The retrieval process can be executed using many different variations, depending on how we choose to reconstruct the query that was initially fed into the search engine. In the most simplistic scenario, we do not process the user input at all, but instead we directly send it into the search engine and answer the top-N documents (or segments) based on their language model score. Four additional retrieval variations have also been investigated (what follows isn’t for the faint of heart!):
/Geek mode on
- Retrieval based on sequential dependence models (SDM). In this setting, the query is split into a set of queries which contain single terms, ordered term pairs and unordered term pairs.
- Document-based retrieval. We exploit the top-N retrieved documents and add them as a filter along with the initial query in the passage retrieval. The retrieved passage results shall exist in the top-N retrieved documents.
- Document-paragraph-based retrieval. Top-N retrieval documents are added as a filter to retrieve paragraphs. Then, the remaining passage results must be contained in at least one of the retrieved paragraphs.

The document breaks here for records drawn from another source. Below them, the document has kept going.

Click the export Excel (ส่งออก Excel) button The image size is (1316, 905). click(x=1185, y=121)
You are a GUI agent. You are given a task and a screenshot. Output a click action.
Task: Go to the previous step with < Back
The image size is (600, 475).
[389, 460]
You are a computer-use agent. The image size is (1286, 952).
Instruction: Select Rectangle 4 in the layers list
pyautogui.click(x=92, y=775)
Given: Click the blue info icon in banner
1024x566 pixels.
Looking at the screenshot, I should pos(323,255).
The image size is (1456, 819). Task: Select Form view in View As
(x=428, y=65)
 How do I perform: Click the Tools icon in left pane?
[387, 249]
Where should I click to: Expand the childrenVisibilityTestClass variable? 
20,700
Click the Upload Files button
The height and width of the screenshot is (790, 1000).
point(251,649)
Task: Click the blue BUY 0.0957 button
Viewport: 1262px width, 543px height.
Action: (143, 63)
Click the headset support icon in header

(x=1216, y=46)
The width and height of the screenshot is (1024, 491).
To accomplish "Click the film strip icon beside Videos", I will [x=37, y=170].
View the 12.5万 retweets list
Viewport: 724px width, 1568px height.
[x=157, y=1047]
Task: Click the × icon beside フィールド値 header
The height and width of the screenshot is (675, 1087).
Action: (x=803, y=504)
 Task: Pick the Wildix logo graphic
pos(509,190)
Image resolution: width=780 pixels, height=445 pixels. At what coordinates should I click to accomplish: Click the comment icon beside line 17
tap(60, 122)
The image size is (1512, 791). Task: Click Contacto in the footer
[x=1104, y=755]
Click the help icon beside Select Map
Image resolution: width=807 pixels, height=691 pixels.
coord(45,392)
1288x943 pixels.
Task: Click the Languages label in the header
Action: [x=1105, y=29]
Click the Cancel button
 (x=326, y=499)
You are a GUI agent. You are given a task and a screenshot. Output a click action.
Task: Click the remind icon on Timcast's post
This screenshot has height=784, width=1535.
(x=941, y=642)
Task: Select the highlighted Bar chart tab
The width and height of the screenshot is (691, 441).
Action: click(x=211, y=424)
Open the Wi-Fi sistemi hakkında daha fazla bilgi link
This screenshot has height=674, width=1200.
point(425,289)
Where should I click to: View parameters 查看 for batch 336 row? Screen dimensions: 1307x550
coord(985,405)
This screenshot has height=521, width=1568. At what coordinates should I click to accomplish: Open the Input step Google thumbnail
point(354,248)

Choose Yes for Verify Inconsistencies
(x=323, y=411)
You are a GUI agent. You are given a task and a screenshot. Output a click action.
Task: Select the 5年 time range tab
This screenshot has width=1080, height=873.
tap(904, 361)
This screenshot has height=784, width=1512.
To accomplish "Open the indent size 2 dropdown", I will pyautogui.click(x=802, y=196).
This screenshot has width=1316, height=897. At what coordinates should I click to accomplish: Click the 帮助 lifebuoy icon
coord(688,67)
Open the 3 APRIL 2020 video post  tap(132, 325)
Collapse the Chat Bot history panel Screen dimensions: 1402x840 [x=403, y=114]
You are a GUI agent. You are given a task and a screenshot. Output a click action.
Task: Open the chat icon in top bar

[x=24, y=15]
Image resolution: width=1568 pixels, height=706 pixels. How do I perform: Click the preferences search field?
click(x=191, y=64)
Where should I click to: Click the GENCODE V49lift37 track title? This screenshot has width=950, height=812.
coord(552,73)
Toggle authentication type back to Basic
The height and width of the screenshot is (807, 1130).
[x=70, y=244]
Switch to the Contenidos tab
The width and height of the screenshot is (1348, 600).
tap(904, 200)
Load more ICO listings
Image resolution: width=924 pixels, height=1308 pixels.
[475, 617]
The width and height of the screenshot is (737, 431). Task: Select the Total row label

- Context based retrieval. It has the same retrieval steps with the document-paragraph-based retrieval method with a major difference. In the paragraph retrieval phase, the paragraphs are re-ranked based on the language model score of the previous and the next paragraphs (if any).
/Geek mode off
|Figure: Document-paragraph-based retrieval method: Segments are coming from top-ranked paragraphs which, in turn, come from top-ranked documents|
Furthermore, queries have been optionally expanded with more terms to boost documents containing synonyms or closely related terms to the query. To this end, we trained a model that converts words into vectors using the Word2Vec algorithm . Using a large corpus, the algorithm has the ability to create a model that has learned related words and we can detect them by comparing their vectors, since semantically similar words are represented by vectors of close proximity. The corpus we used was the content of the scraped documents. This query expansion process is automatic and it adds a number of terms that is relevant to the number of words in the query after stop-word removal.
 Tsikrika, T., Andreadou, K., Moumtzidou, A., Schinas, E., Papadopoulos, S., Vrochidis, S., and Kompatsiaris, I. 2015. “A Unified Model for Socially Interconnected Multimedia-Enriched Objects”, In MultiMedia Modeling, pp. 372-384, Springer International Publishing.
 Zhai, C. and Lafferty, J., 2004. A study of smoothing methods for language models applied to information retrieval. ACM Transactions on Information Systems (TOIS), 22(2), pp.179-214.
 Mikolov, T., Chen, K., Corrado, G., & Dean, J. (2013). Efficient estimation of word representations in vector space. arXiv preprint arXiv:1301.3781.